● **Data listing**:
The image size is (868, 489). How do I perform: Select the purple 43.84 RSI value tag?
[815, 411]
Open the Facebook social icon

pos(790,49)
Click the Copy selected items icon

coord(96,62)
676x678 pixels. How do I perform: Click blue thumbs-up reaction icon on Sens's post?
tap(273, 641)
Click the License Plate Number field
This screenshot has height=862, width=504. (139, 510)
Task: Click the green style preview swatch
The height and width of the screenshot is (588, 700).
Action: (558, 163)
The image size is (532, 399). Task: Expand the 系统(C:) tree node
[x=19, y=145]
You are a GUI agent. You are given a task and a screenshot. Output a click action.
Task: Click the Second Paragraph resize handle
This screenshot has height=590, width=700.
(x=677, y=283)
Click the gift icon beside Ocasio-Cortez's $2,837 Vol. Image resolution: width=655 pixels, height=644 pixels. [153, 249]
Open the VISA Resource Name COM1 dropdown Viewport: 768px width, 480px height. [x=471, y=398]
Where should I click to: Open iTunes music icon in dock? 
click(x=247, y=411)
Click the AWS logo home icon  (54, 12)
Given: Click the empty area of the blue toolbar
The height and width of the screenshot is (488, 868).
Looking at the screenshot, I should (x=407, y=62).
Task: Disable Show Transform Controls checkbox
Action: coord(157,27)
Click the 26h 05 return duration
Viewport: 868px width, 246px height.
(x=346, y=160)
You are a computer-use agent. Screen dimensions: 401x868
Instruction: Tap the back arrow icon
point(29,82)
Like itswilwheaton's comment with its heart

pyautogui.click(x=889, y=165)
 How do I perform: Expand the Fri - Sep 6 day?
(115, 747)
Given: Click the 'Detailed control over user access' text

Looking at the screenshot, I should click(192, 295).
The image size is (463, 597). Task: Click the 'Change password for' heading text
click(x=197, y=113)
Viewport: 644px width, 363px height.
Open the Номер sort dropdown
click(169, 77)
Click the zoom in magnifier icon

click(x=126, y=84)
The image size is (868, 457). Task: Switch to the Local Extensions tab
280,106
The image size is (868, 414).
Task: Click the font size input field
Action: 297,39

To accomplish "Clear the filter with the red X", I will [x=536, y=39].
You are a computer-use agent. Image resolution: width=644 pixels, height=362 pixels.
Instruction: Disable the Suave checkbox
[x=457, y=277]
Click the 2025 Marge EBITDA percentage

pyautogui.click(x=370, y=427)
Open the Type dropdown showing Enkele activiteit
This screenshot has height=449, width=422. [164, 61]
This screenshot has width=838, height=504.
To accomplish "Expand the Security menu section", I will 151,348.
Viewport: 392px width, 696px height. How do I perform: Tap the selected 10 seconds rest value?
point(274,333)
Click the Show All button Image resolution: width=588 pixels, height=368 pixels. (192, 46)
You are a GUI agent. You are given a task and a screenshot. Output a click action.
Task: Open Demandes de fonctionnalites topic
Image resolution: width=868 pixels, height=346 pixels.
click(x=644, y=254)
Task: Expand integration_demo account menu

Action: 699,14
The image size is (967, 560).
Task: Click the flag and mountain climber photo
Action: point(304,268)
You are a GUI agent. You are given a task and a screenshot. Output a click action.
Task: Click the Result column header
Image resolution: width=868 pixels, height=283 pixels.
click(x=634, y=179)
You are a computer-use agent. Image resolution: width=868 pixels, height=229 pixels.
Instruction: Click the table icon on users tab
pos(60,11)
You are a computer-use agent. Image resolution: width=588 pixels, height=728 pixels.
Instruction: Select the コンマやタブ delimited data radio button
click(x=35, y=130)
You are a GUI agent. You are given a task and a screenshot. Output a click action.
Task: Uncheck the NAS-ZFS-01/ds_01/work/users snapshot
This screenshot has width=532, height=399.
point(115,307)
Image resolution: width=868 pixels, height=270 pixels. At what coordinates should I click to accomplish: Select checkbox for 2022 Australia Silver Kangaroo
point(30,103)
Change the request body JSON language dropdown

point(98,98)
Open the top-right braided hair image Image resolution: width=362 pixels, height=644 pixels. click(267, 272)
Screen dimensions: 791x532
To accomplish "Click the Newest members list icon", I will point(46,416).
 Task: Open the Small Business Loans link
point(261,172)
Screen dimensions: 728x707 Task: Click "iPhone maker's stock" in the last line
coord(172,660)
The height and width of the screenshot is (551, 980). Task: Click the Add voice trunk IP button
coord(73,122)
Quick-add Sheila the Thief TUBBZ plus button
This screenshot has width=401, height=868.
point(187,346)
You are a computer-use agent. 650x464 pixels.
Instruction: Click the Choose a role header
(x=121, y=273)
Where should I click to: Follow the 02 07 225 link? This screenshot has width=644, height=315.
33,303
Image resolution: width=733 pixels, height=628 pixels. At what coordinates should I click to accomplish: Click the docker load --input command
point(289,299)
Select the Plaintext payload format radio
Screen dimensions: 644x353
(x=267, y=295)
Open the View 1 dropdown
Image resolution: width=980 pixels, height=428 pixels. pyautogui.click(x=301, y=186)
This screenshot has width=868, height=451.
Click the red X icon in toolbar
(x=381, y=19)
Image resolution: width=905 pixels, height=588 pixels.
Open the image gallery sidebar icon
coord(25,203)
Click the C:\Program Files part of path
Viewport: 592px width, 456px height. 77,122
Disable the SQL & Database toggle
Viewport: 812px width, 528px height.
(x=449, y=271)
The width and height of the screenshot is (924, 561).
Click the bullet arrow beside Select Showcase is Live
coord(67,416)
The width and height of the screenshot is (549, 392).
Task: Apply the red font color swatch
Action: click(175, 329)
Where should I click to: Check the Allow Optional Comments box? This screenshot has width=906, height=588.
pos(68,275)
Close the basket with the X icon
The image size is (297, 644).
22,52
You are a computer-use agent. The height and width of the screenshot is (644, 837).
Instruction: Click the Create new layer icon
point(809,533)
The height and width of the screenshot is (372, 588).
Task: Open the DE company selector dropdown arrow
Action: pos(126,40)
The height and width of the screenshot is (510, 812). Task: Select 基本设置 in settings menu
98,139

● **Problem to work on**:
Repeat the listing. Keep each line precisely as shown.

● **Written solution**:
The image size is (868, 489). How do I perform: Select the purple 43.84 RSI value tag?
[815, 411]
Open the Facebook social icon

pos(790,49)
Click the Copy selected items icon

coord(96,62)
676x678 pixels. How do I perform: Click blue thumbs-up reaction icon on Sens's post?
tap(273, 641)
Click the License Plate Number field
This screenshot has height=862, width=504. (139, 510)
Task: Click the green style preview swatch
The height and width of the screenshot is (588, 700).
Action: (558, 163)
The image size is (532, 399). Task: Expand the 系统(C:) tree node
[x=19, y=145]
You are a GUI agent. You are given a task and a screenshot. Output a click action.
Task: Click the Second Paragraph resize handle
This screenshot has height=590, width=700.
(x=677, y=283)
Click the gift icon beside Ocasio-Cortez's $2,837 Vol. Image resolution: width=655 pixels, height=644 pixels. [153, 249]
Open the VISA Resource Name COM1 dropdown Viewport: 768px width, 480px height. [x=471, y=398]
Where should I click to: Open iTunes music icon in dock? 
click(x=247, y=411)
Click the AWS logo home icon  (54, 12)
Given: Click the empty area of the blue toolbar
The height and width of the screenshot is (488, 868).
Looking at the screenshot, I should (x=407, y=62).
Task: Disable Show Transform Controls checkbox
Action: coord(157,27)
Click the 26h 05 return duration
Viewport: 868px width, 246px height.
(x=346, y=160)
You are a computer-use agent. Screen dimensions: 401x868
Instruction: Tap the back arrow icon
point(29,82)
Like itswilwheaton's comment with its heart

pyautogui.click(x=889, y=165)
 How do I perform: Expand the Fri - Sep 6 day?
(115, 747)
Given: Click the 'Detailed control over user access' text

Looking at the screenshot, I should click(192, 295).
The image size is (463, 597). Task: Click the 'Change password for' heading text
click(x=197, y=113)
Viewport: 644px width, 363px height.
Open the Номер sort dropdown
click(169, 77)
Click the zoom in magnifier icon

click(x=126, y=84)
The image size is (868, 457). Task: Switch to the Local Extensions tab
280,106
The image size is (868, 414).
Task: Click the font size input field
Action: 297,39

To accomplish "Clear the filter with the red X", I will [x=536, y=39].
You are a computer-use agent. Image resolution: width=644 pixels, height=362 pixels.
Instruction: Disable the Suave checkbox
[x=457, y=277]
Click the 2025 Marge EBITDA percentage

pyautogui.click(x=370, y=427)
Open the Type dropdown showing Enkele activiteit
This screenshot has height=449, width=422. [164, 61]
This screenshot has width=838, height=504.
To accomplish "Expand the Security menu section", I will 151,348.
Viewport: 392px width, 696px height. How do I perform: Tap the selected 10 seconds rest value?
point(274,333)
Click the Show All button Image resolution: width=588 pixels, height=368 pixels. (192, 46)
You are a GUI agent. You are given a task and a screenshot. Output a click action.
Task: Open Demandes de fonctionnalites topic
Image resolution: width=868 pixels, height=346 pixels.
click(x=644, y=254)
Task: Expand integration_demo account menu

Action: 699,14
The image size is (967, 560).
Task: Click the flag and mountain climber photo
Action: point(304,268)
You are a GUI agent. You are given a task and a screenshot. Output a click action.
Task: Click the Result column header
Image resolution: width=868 pixels, height=283 pixels.
click(x=634, y=179)
You are a computer-use agent. Image resolution: width=868 pixels, height=229 pixels.
Instruction: Click the table icon on users tab
pos(60,11)
You are a computer-use agent. Image resolution: width=588 pixels, height=728 pixels.
Instruction: Select the コンマやタブ delimited data radio button
click(x=35, y=130)
You are a GUI agent. You are given a task and a screenshot. Output a click action.
Task: Uncheck the NAS-ZFS-01/ds_01/work/users snapshot
This screenshot has width=532, height=399.
point(115,307)
Image resolution: width=868 pixels, height=270 pixels. At what coordinates should I click to accomplish: Select checkbox for 2022 Australia Silver Kangaroo
point(30,103)
Change the request body JSON language dropdown

point(98,98)
Open the top-right braided hair image Image resolution: width=362 pixels, height=644 pixels. click(267, 272)
Screen dimensions: 791x532
To accomplish "Click the Newest members list icon", I will point(46,416).
 Task: Open the Small Business Loans link
point(261,172)
Screen dimensions: 728x707 Task: Click "iPhone maker's stock" in the last line
coord(172,660)
The height and width of the screenshot is (551, 980). Task: Click the Add voice trunk IP button
coord(73,122)
Quick-add Sheila the Thief TUBBZ plus button
This screenshot has width=401, height=868.
point(187,346)
You are a computer-use agent. 650x464 pixels.
Instruction: Click the Choose a role header
(x=121, y=273)
Where should I click to: Follow the 02 07 225 link? This screenshot has width=644, height=315.
33,303
Image resolution: width=733 pixels, height=628 pixels. At what coordinates should I click to accomplish: Click the docker load --input command
point(289,299)
Select the Plaintext payload format radio
Screen dimensions: 644x353
(x=267, y=295)
Open the View 1 dropdown
Image resolution: width=980 pixels, height=428 pixels. pyautogui.click(x=301, y=186)
This screenshot has width=868, height=451.
Click the red X icon in toolbar
(x=381, y=19)
Image resolution: width=905 pixels, height=588 pixels.
Open the image gallery sidebar icon
coord(25,203)
Click the C:\Program Files part of path
Viewport: 592px width, 456px height. 77,122
Disable the SQL & Database toggle
Viewport: 812px width, 528px height.
(x=449, y=271)
The width and height of the screenshot is (924, 561).
Click the bullet arrow beside Select Showcase is Live
coord(67,416)
The width and height of the screenshot is (549, 392).
Task: Apply the red font color swatch
Action: click(175, 329)
Where should I click to: Check the Allow Optional Comments box? This screenshot has width=906, height=588.
pos(68,275)
Close the basket with the X icon
The image size is (297, 644).
22,52
You are a computer-use agent. The height and width of the screenshot is (644, 837).
Instruction: Click the Create new layer icon
point(809,533)
The height and width of the screenshot is (372, 588).
Task: Open the DE company selector dropdown arrow
Action: pos(126,40)
The height and width of the screenshot is (510, 812). Task: Select 基本设置 in settings menu
98,139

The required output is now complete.